PARIS (Reuters) — A planned French pension reform will increase worker and company contributions in equal proportions from 2014 and gradually lengthen the period for paying in, according to a proposal on Tuesday.
However, the reform will stop short of trimming annual increases that adjust pensions for inflation and avoid some other money-saving measures proposed by a panel of experts earlier this year.
Prime Minister Jean-Marc Ayrault, who agreed to the final proposal in two days of talks with trade unions and employers, said the reform would aim to share out the burden of paying for the increase in life expectancy.
"The reform that I'm proposing aims to fix the accounts in a lasting way while also removing sources of injustice," he said.

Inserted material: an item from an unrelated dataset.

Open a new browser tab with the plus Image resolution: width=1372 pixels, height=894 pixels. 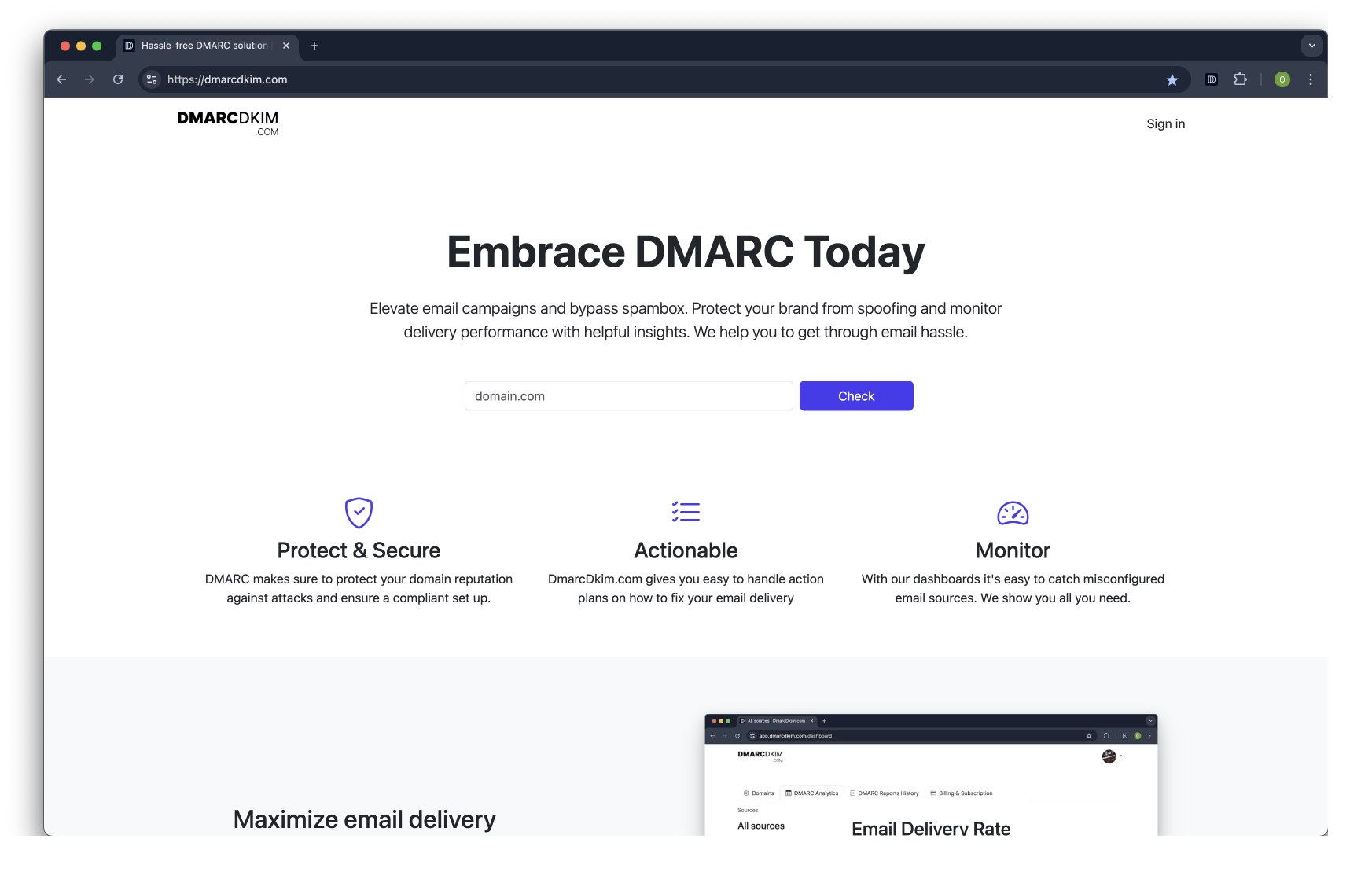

The reform will be the most closely watched of Hollande's 15 months in power and risks coming under fire from foreign investors and analysts for not being bold enough to restrain the growth of France's public deficit.
The proposal — to be presented to the cabinet next month and debated in parliament in October — does not touch the legal retirement age of 62, which socialist president Francois Hollande promised to protect after his conservative predecessor Nicolas Sarkozy sparked protests by raising it from 60.
Instead, the reform would very gradually lengthen the pay-in period to make 43 years of contributions mandatory for all by 2035. For now, workers must pay into the system for 41.5 years by 2020 to merit a full pension.
The proposal would raise pension contributions by 0.15 per cent in 2014 and then by a further 0.05 per cent in 2015, 2016 and 2017 to help fill a hole in the pension pot set to reach 20 billion euros ($27 billion) in 2020.
The government, under fire from the business sector over high labour costs, aims to soothe the pain for companies by passing a parallel measure to lower the social charges that employers pay on salaries.
The reform proposal will move the month for adjusting pensions for inflation from April to October, saving some 600 million euros per year.
Well-off pensioners with three or more children would be taxed on a 10 per cent bonus they receive on their pensions.